(Beginning of Given records)

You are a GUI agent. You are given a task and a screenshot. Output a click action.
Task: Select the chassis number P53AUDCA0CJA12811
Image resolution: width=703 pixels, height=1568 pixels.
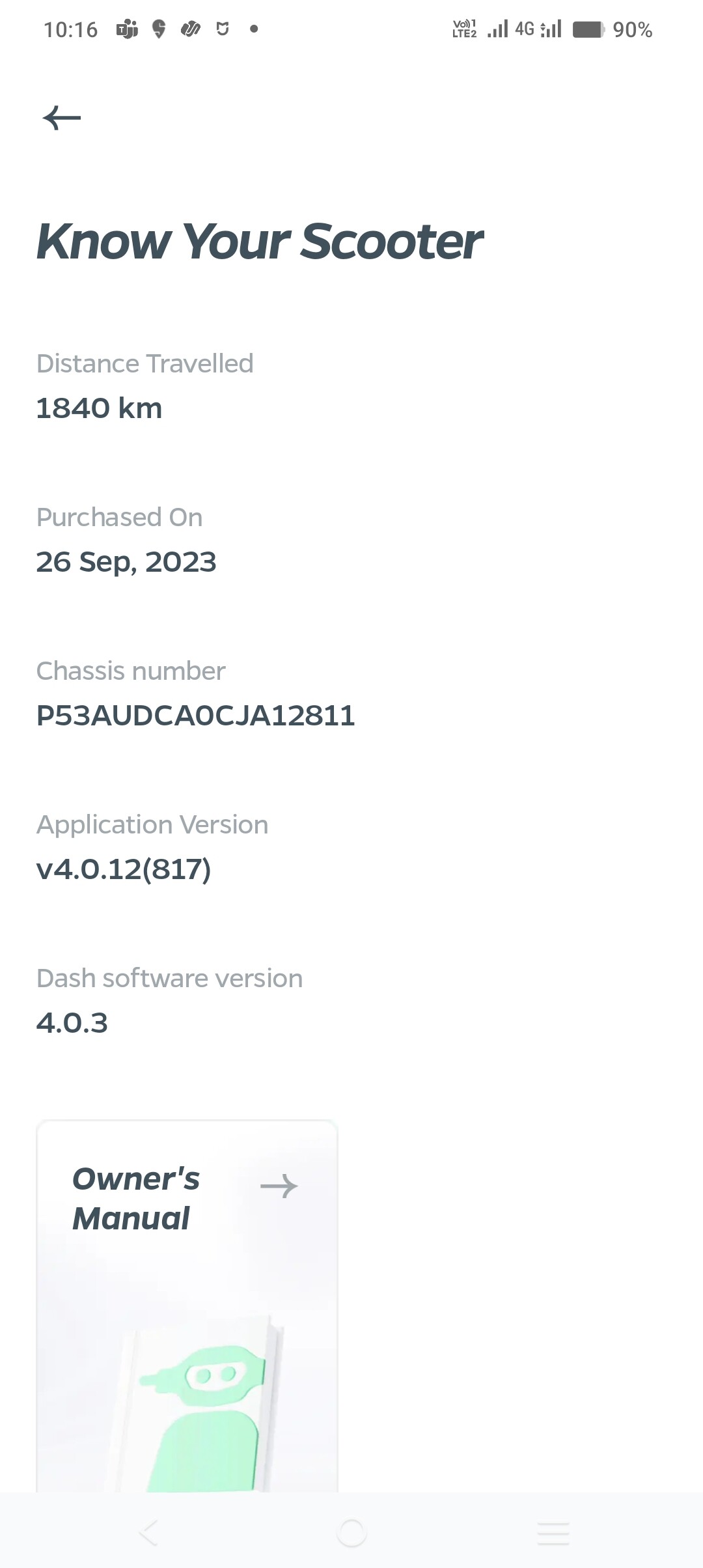tap(195, 716)
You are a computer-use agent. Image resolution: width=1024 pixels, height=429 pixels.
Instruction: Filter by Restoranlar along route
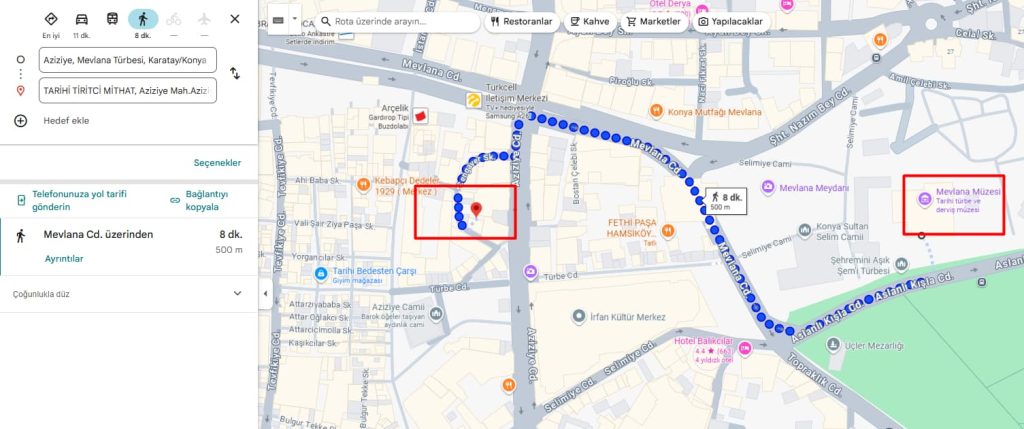tap(522, 22)
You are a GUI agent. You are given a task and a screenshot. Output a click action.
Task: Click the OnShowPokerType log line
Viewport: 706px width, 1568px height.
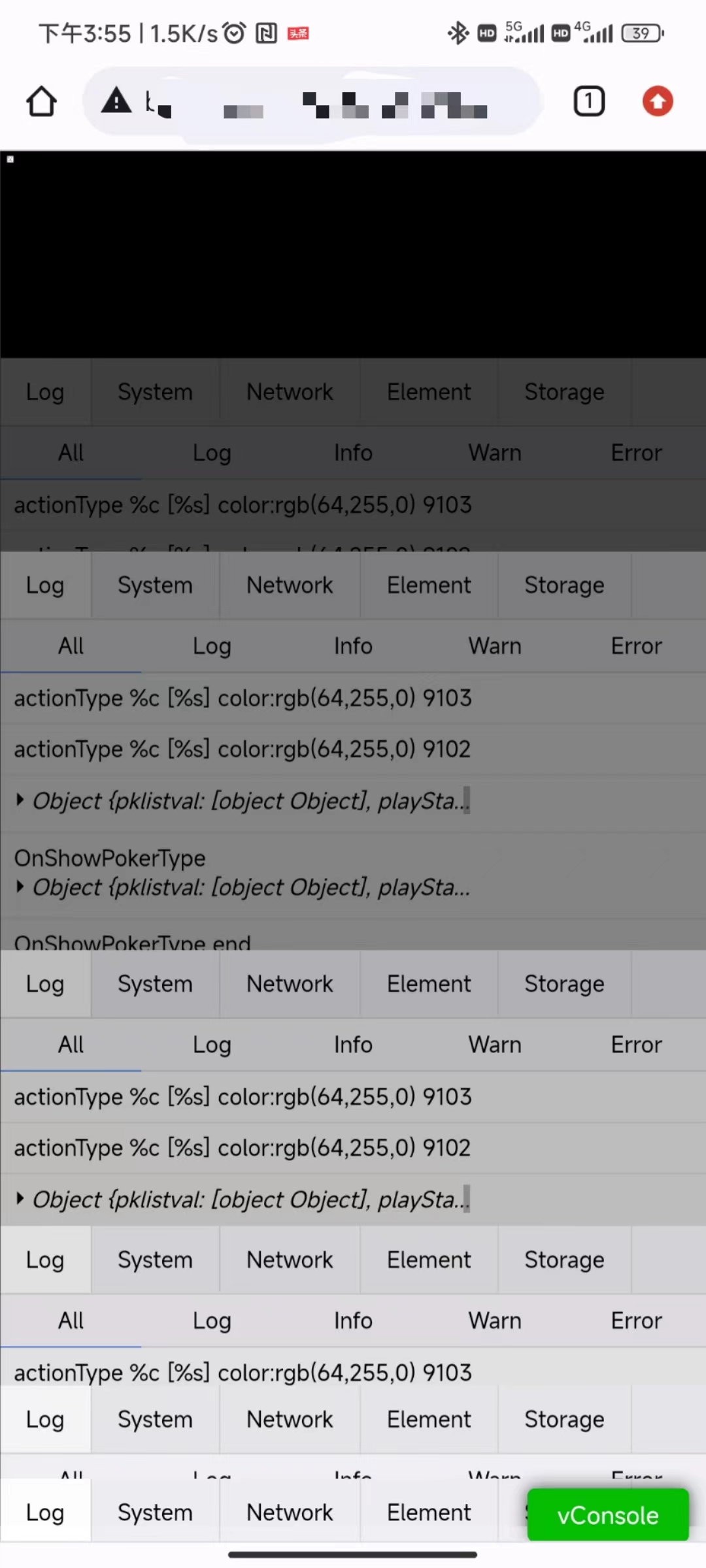(x=110, y=858)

(End of Given records)

What to work on:
Retype each entry exactly as it appears, excluding any image.

Task answer:
You are a GUI agent. You are given a task and a screenshot. Output a click action.
Task: Select the chassis number P53AUDCA0CJA12811
Image resolution: width=703 pixels, height=1568 pixels.
tap(195, 716)
You are a computer-use agent. Image resolution: width=1024 pixels, height=429 pixels.
Instruction: Filter by Restoranlar along route
tap(522, 22)
You are a GUI agent. You are given a task and a screenshot. Output a click action.
Task: Click the OnShowPokerType log line
Viewport: 706px width, 1568px height.
(x=110, y=858)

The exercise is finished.